494 S.W.2d 541 (1973)

James O. PURKEY, Jr., et al., Appellants,
v.
The STATE of Texas, Appellee.

No. 45862.

Court of Criminal Appeals of Texas.

May 16, 1973.

W. G. Walley, Jr., Walter M. Sekaly, Everett B. Lord, Beaumont, for appellants.

Tom Hanna, Dist. Atty., Dexter Patterson, Asst. Dist. Atty., Beaumont, Jim D. Vollers, State's Atty., and Robert A. Huttash, Asst. State's Atty., Austin, for the State.

OPINION

ROBERTS, Judge.

This is an appeal from a final judgment upon forfeiture of an appearance bond. Appellants are the sureties on the bond.

Appellants cite two points of error, only one of which we need consider. In their second point of error, appellants allege that though the State introduced into evidence the indictment, the bond, and the docket sheet, the judgment nisi was never tendered into evidence. Appellants' point is well taken. A review of the statement of facts reflects that the State never introduced the judgment nisi into evidence. The State concedes error.

The judgment nisi is a necessary and essential element of the State's cause of action in a bond forfeiture case, for without a judgment nisi there can be no final *542 judgment. Morgan et al. v. State, 157 Tex. Cr.R. 117, 247 S.W.2d 94 (1952); Hester et al. v.
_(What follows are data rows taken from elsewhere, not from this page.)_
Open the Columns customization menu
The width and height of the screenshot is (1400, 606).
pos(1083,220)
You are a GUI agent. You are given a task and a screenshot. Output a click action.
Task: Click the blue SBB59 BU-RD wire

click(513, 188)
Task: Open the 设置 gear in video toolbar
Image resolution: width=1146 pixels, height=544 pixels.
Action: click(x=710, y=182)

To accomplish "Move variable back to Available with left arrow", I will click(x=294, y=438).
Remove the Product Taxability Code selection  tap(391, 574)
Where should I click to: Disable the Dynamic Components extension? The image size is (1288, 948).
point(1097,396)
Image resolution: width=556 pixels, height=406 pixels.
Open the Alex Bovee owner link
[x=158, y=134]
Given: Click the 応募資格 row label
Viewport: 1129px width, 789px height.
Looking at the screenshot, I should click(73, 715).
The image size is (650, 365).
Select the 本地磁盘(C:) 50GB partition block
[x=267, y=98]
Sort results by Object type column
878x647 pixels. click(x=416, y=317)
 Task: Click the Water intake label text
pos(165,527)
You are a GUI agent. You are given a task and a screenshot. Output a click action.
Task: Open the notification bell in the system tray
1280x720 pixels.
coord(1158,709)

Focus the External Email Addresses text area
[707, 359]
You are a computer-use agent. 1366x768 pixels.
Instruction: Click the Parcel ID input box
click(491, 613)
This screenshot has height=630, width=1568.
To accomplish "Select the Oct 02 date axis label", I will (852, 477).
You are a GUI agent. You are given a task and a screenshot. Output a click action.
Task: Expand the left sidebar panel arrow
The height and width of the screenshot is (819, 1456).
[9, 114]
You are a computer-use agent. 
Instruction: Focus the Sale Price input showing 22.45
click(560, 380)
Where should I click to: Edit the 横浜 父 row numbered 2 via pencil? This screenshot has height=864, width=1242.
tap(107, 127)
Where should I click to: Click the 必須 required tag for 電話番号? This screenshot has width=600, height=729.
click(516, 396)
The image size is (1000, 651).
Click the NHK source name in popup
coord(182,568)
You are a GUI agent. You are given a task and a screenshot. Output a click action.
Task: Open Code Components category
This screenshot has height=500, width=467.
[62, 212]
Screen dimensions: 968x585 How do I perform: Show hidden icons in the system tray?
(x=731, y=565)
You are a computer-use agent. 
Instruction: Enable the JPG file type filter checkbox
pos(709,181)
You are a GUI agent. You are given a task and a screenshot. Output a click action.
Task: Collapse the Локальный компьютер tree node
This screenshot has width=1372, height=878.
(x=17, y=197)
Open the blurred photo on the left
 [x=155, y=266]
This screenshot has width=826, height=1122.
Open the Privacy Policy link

State, 15 White & W. 418 (1884); McWhorter et al. v. State, 14 White & W. 239 (1883); Houston v. State, 13 White & W. 560 (1883); Moreland v. State, 122 Tex. Crim. 452, 55 S.W.2d 1044, 1046 (1933); Nelson v. State, 44 Tex. Crim. 595, 73 S.W. 398 (1903); White et al. v. State, 101 Tex. Crim. 505, 276 S.W. 274 (1925).

The present cause is virtually identical to the situation faced by this Court in Morgan et al. v. State, supra. In both cases, the judgment nisi was never tendered into evidence though it was included in the record filed with this Court. That procedure is not proper.

Since the judgment nisi was not introduced into evidence, the proof is insufficient to support the final judgment.

The judgment is reversed and the cause remanded.